Edit the items starting at the line that contains "Go to the next record arrow" and ending with the line that contains "Action: [x=308, y=342]". Replace "magnifier icon" with "magnifying glass" and leave everything else unchanged.
◆ ◆ ◆
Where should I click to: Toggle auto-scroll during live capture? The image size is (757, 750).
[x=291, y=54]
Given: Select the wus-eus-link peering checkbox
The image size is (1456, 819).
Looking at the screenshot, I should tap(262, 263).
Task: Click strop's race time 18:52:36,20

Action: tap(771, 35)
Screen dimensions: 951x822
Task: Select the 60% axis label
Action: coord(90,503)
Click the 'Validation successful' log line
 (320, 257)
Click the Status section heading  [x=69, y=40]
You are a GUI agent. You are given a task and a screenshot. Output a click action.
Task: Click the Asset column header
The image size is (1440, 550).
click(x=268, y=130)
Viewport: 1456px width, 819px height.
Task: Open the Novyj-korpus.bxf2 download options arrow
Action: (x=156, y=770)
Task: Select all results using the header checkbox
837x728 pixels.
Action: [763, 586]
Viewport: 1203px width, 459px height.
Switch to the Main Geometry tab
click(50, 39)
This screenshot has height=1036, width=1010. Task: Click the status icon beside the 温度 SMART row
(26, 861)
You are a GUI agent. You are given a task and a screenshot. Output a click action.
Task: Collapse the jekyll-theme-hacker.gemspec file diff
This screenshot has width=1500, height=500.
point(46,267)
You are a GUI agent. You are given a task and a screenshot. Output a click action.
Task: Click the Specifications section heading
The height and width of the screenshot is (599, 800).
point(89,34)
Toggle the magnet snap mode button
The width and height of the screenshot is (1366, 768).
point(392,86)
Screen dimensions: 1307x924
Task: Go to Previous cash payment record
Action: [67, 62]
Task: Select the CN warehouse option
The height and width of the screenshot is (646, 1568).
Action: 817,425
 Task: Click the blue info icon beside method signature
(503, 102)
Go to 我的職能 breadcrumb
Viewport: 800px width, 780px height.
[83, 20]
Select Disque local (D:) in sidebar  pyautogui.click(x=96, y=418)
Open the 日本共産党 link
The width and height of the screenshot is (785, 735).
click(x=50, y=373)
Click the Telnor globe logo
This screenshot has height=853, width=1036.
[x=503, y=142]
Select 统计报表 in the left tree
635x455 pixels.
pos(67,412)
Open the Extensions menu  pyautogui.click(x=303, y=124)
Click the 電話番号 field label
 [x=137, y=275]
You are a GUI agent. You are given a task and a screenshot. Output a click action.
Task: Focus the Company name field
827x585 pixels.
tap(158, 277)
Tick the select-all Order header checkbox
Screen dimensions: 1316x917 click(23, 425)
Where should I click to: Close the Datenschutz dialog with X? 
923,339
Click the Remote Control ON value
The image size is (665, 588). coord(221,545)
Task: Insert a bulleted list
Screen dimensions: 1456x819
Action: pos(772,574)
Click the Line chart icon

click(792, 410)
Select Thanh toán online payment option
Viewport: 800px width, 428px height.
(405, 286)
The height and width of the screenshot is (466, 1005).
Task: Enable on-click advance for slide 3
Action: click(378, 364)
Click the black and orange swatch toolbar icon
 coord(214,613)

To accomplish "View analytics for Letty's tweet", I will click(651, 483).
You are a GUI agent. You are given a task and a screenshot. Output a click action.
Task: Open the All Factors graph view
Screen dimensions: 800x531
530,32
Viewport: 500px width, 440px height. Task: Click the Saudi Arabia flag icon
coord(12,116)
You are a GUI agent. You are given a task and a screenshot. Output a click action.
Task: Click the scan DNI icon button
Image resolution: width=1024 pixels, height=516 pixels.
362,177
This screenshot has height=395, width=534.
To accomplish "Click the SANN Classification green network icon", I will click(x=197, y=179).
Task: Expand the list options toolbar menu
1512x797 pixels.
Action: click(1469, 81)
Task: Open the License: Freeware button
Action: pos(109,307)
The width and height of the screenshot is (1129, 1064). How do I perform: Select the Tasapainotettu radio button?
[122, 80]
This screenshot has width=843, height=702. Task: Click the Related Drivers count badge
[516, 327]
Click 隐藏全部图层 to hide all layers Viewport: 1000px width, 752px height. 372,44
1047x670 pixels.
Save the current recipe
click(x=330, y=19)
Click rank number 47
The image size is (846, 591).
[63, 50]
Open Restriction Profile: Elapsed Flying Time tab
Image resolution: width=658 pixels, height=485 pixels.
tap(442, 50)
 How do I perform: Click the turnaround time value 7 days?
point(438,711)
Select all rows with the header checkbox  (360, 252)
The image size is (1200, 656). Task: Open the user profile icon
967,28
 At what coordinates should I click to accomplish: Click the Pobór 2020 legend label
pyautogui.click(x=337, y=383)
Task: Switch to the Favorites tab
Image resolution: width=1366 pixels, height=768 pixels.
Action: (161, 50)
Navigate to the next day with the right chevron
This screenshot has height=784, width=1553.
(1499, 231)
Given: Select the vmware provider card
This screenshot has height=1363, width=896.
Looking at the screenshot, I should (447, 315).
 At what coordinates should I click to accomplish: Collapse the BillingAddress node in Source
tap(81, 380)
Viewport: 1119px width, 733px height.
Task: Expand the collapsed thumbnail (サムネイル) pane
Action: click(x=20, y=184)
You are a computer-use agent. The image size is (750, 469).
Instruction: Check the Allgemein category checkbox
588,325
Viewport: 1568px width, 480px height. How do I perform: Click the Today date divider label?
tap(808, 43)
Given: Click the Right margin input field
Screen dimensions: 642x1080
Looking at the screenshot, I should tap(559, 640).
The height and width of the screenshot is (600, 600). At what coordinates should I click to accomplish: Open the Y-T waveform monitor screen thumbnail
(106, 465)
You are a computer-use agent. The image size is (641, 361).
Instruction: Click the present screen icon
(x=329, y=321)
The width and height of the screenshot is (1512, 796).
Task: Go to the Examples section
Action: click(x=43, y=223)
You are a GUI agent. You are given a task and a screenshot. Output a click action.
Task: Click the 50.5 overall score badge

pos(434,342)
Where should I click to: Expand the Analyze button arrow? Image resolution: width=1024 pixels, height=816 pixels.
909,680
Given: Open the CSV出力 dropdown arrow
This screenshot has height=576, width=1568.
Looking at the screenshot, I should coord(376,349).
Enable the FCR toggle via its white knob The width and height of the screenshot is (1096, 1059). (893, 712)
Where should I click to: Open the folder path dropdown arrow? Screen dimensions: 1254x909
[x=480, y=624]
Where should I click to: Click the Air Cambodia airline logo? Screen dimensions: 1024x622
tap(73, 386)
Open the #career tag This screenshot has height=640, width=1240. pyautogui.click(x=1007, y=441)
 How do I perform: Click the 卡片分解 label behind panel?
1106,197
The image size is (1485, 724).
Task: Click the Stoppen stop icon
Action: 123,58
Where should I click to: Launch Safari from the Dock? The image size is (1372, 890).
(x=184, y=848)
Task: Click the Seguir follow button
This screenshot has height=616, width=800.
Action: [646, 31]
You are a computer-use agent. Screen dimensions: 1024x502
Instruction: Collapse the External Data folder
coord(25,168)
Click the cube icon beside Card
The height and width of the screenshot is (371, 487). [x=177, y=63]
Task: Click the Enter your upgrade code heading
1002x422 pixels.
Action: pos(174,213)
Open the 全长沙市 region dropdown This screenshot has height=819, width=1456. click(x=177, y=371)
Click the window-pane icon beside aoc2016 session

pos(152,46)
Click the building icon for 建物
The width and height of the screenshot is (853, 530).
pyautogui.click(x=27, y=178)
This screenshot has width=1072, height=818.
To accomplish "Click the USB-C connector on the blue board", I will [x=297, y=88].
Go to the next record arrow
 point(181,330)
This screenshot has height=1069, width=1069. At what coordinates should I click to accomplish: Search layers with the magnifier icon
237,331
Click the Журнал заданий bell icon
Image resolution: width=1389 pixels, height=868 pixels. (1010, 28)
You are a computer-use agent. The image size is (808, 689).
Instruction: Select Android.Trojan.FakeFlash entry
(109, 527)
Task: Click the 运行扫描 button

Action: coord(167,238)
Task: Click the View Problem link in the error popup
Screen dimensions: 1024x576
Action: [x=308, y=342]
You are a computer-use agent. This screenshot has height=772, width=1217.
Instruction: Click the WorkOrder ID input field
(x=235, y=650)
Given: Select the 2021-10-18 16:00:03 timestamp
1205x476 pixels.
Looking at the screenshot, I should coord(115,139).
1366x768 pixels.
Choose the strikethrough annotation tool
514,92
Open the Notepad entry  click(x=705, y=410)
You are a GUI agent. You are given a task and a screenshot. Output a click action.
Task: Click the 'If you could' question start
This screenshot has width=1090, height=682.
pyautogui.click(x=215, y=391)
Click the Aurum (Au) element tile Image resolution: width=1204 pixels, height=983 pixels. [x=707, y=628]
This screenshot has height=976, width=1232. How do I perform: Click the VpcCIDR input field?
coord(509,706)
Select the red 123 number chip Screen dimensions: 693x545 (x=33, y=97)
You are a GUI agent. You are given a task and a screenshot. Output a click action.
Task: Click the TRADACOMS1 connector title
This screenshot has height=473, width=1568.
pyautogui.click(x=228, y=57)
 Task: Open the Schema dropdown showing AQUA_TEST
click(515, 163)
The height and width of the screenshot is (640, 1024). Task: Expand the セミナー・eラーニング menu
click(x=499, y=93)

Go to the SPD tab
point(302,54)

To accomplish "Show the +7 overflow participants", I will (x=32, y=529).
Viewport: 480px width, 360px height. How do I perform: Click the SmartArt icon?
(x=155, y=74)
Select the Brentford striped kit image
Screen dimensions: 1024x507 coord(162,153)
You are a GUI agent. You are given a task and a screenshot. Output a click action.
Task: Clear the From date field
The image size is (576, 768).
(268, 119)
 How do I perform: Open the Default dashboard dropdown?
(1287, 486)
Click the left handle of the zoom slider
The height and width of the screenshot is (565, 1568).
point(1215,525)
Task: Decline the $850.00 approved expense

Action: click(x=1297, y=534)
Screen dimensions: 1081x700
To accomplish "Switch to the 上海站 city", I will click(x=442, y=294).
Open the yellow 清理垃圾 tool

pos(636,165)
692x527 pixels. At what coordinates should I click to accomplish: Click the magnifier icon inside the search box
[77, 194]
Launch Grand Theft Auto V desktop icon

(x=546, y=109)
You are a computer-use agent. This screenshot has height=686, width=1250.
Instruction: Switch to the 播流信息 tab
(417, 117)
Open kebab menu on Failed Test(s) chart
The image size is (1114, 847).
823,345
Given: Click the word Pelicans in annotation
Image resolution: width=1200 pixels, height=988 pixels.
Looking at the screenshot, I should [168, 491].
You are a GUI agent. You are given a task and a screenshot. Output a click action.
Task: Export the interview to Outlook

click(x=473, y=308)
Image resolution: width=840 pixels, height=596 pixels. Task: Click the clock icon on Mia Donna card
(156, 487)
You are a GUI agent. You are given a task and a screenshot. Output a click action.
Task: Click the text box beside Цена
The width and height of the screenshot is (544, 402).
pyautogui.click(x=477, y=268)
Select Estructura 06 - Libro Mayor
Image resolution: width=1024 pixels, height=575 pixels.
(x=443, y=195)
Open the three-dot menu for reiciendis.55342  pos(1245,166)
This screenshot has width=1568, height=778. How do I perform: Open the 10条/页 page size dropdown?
◆ ◆ ◆
■ Answer to the task ■
Go to the next record arrow
 point(181,330)
This screenshot has height=1069, width=1069. At what coordinates should I click to accomplish: Search layers with the magnifying glass
237,331
Click the Журнал заданий bell icon
Image resolution: width=1389 pixels, height=868 pixels. (1010, 28)
You are a computer-use agent. The image size is (808, 689).
Instruction: Select Android.Trojan.FakeFlash entry
(109, 527)
Task: Click the 运行扫描 button

Action: coord(167,238)
Task: Click the View Problem link in the error popup
Screen dimensions: 1024x576
Action: [x=308, y=342]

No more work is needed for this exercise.